A carta que o Departamento de Justiça americano enviou a Alexandre de Moraes é humilhante, por ser tecnicamente perfeita. Não agride na forma, mas no conteúdo. Transforma o ministro do Supremo brasileiro num mau estagiário de direito que comete erros básicos e injustificáveis. Deve servir de desestímulo a novas manifestações de apoio ao ministro por parte da OAB, de associações de magistrados e faculdades de direito que se deem respeito.
O posicionamento americano se deu no caso da Rumble, alvo de três ordens ilegais do ministro, um mandado de citação imprestável e uma decisão ridícula.
“Esses documentos judiciais, de acordo com as traduções fornecidas pelos advogados da Rumble, ordenam à Rumble, uma corporação organizada sob as leis de Delaware, um estado dos EUA, com sede principal nos Estados Unidos, bloquear contas associadas a uma pessoa identificada na plataforma de mídia social da Rumble, suspender a transferência de pagamentos para essa pessoa, e fornecer ao Tribunal Brasileiro informações sobre transferências de pagamentos previamente efetuadas para essa pessoa.”
O alvo de Moraes é Allan dos Santos, outra de suas obsessões — além de Daniel Silveira e Filipe Martins. O jornalista é residente nos Estados Unidos, fugido da perseguição alexandrina. “Essas supostas determinações à Rumble são feitas sob ameaça de sanções monetárias e outras penalidades”, diz o órgão. O uso do termo “supostas” é deliberado para indicar seu vazio normativo.

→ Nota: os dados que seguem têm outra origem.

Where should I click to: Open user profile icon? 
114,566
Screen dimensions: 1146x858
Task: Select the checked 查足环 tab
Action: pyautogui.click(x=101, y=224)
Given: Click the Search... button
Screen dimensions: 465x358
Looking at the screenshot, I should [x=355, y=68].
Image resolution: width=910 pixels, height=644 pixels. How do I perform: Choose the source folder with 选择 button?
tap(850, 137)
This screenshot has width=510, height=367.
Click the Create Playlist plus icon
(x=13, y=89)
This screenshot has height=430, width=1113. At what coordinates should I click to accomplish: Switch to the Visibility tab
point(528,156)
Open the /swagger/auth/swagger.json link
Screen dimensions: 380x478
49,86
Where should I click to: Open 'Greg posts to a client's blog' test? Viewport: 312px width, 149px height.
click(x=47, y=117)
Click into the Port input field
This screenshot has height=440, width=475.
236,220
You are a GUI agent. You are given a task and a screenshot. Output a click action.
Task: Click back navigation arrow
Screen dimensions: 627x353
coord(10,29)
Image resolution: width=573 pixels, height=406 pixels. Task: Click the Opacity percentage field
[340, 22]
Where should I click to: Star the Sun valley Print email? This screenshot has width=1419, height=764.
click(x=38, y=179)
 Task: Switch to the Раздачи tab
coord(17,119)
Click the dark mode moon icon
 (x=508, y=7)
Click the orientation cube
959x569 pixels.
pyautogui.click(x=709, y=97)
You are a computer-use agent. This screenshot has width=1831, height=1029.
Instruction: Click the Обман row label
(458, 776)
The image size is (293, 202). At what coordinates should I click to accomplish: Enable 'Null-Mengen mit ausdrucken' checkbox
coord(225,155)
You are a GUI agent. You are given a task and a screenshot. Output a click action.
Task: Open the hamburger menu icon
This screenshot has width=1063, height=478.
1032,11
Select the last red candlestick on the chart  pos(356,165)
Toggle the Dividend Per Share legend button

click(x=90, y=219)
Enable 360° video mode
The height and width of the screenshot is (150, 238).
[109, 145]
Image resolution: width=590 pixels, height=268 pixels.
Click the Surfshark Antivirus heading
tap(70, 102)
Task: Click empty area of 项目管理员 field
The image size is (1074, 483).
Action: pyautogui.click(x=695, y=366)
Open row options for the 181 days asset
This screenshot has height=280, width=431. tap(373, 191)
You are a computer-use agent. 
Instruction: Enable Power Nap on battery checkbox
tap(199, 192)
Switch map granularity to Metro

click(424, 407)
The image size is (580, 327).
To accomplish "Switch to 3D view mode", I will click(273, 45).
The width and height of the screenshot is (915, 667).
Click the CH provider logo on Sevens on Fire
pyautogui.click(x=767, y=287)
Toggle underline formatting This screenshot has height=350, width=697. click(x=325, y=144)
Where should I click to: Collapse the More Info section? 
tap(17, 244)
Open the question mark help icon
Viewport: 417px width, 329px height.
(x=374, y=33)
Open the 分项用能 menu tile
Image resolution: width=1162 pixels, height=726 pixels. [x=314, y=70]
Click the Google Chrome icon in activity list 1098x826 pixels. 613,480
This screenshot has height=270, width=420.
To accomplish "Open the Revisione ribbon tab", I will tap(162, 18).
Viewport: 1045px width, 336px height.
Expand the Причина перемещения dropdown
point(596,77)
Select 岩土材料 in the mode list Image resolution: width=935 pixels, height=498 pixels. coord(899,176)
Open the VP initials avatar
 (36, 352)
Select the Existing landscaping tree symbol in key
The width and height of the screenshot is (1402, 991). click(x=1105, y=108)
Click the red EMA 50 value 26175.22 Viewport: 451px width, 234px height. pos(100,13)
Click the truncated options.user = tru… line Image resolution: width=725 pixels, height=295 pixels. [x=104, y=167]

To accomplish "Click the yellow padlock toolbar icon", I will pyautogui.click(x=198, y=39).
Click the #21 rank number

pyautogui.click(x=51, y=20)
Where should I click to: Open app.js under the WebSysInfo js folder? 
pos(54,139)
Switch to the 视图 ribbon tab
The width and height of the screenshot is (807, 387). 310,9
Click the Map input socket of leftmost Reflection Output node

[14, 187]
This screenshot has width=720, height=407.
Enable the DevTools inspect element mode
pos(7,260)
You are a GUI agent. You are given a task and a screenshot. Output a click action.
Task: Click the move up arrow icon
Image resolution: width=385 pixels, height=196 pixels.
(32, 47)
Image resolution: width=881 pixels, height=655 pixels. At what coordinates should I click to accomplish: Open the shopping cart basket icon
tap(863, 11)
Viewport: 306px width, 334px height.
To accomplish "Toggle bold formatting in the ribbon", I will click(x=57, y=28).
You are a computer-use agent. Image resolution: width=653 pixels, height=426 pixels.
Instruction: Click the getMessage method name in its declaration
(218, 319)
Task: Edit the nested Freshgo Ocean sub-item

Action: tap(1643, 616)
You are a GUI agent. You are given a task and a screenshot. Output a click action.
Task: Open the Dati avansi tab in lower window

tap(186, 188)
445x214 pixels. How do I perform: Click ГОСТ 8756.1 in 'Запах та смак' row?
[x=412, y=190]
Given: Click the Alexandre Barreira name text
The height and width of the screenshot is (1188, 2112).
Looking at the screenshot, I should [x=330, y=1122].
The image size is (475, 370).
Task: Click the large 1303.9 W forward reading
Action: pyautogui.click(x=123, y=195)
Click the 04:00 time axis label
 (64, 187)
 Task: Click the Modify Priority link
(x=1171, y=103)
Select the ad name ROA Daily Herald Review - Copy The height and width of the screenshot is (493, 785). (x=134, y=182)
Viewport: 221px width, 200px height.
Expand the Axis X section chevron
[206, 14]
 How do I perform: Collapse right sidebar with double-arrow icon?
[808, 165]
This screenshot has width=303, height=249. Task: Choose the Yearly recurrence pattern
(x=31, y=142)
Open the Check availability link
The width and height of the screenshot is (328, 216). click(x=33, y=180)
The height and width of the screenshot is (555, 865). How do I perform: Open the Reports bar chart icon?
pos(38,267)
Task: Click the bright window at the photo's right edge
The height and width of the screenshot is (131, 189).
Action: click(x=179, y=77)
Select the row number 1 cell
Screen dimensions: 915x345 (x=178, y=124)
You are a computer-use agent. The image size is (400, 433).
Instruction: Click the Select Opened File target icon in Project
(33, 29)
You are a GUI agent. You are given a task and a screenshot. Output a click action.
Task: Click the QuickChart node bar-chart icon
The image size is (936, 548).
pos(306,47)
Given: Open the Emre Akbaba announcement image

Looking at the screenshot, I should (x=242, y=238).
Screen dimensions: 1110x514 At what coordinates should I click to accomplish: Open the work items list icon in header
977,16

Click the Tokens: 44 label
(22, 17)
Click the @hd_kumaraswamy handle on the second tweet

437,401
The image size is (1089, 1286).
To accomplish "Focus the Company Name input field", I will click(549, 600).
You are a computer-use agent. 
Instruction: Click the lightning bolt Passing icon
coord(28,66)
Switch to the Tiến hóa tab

Determinações desamparadas da norma não são ordens judiciais; talvez desejo mau expressado.
“Não nos posicionamos quanto à aplicabilidade das várias ordens e demais documentos judiciais que ordenam que a Rumble atue dentro do território brasileiro, o que é uma questão de direito brasileiro. No entanto, na medida em que esses documentos ordenam que a Rumble realize ações específicas nos Estados Unidos, respeitosamente informamos que tais determinações não são ordens judiciais exequíveis nos Estados Unidos.”
Em tom didático, o Departamento de Justiça então explica a Moraes, que, segundo o direito internacional consuetudinário, um Estado não pode exercer jurisdição ou aplicar a lei no território de outro Estado sem o consentimento deste”. De tão óbvio, beira o ridículo.
“Para executar uma sentença civil estrangeira ou outra ordem judicial estrangeira em matéria civil nos Estados Unidos, a pessoa que busca a execução geralmente precisa iniciar um processo judicial nos EUA para reconhecer e executar a ordem estrangeira perante um tribunal competente dos EUA. O tribunal americano então aplicaria a legislação aplicável e decidiria se ordena a concessão da medida solicitada contra uma parte sobre a qual tenha jurisdição.”
Em resumo, “ordens do tribunal brasileiro não são executáveis nos Estados Unidos sem a abertura e sucesso em procedimentos de reconhecimento e execução perante os tribunais americanos”. E ainda que Moraes se aventure a fazê-lo, a carta traz um recado desestimulante ao ressaltar que a legislação dos EUA dificilmente reconhecerá novos pedidos do ministro, ainda que via canais oficiais, por “incompatibilidade com a legislação americana que protege a liberdade de expressão“.